Estive em outros campos de refugiados, em diferentes ocasiões: na Tunísia, na Jordânia, no Quênia e em Uganda – onde tive a oportunidade de participar do acompanhamento educativo e psicológico de crianças, da formação e capacitação de voluntários, da distribuição de alimento e roupas, do apoio à logística e documentação; na maioria das vezes me senti impotente e desajeitada, mas sempre surpreendida e maravilhada pela grandeza do amor de Deus e a resiliência e beleza do ser humano. Também vi pessoas desesperadas, sem forças para perdoar, sem ânimo para continuar, acabrunhadas e sufocadas pela sua dor, marcadas por histórias de desmedida crueldade e desespero.

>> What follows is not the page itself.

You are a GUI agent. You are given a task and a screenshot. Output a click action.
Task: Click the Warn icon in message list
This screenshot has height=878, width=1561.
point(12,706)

Nesses contextos, mais do que realizar projetos ou executar programas,  senti- me convidada a participar de verdadeiros encontros e descobertas profundas. Em cada um deles recebi muito e fui imensamente impactada e inspirada pelo testemunho de companheiros e colegas que me ensinaram preciosas lições através de suas vidas e entrega e pela generosidade sem medida daqueles que nos convidavam para repartir o seu último pedaço de pão e copo de chá, com desprendimento e alegria. Aprendi que a hospitalidade não é privilégio de quem tem muito a oferecer, mas de quem se atreve a convidar o outro para entrar em sua barraca e compartilhar a sua vida.

As guerras continuam explodindo em vários países. Muitas pessoas continuam sendo forçadas a deixar a sua pátria e as suas casas, muitas crianças continuam sendo expostas à violência e crueldade, muitas famílias continuam sendo marcadas por perdas e traumas profundos. Diante desse contexto, qual deve ser a nossa atitude? A indiferença, a piedade vazia, os medos? Ficaremos acomodados em nossas previsões políticas bem elaboradas, em nossas preocupações legítimas, em posturas polarizadoras e preconceituosas, em previsões inteligentes e racionais, em temores justificados?

Não quero simplificar o que é complexo, nem banalizar o que é complicado. Tampouco quero sugerir soluções simplistas e mágicas ou ingênuas. Só gostaria que escutássemos o grito daquelas mulheres de Rwamwanja e o seu convite para olharmos para a cruz e nos identificarmos com aquele que se esvaziou a si mesmo para que pudéssemos ter acesso às boas notícias do seu amor e a declarar a vitória que não se mede pelo que temos, mas pelo que somos nele!

 

Elizete “Zazá” Lima, trabalha em diferentes países do Norte da África e Oriente Médio e atualmente também serve como diretora internacional da missão PMI e colabora com outras missões em outras regiões do mundo.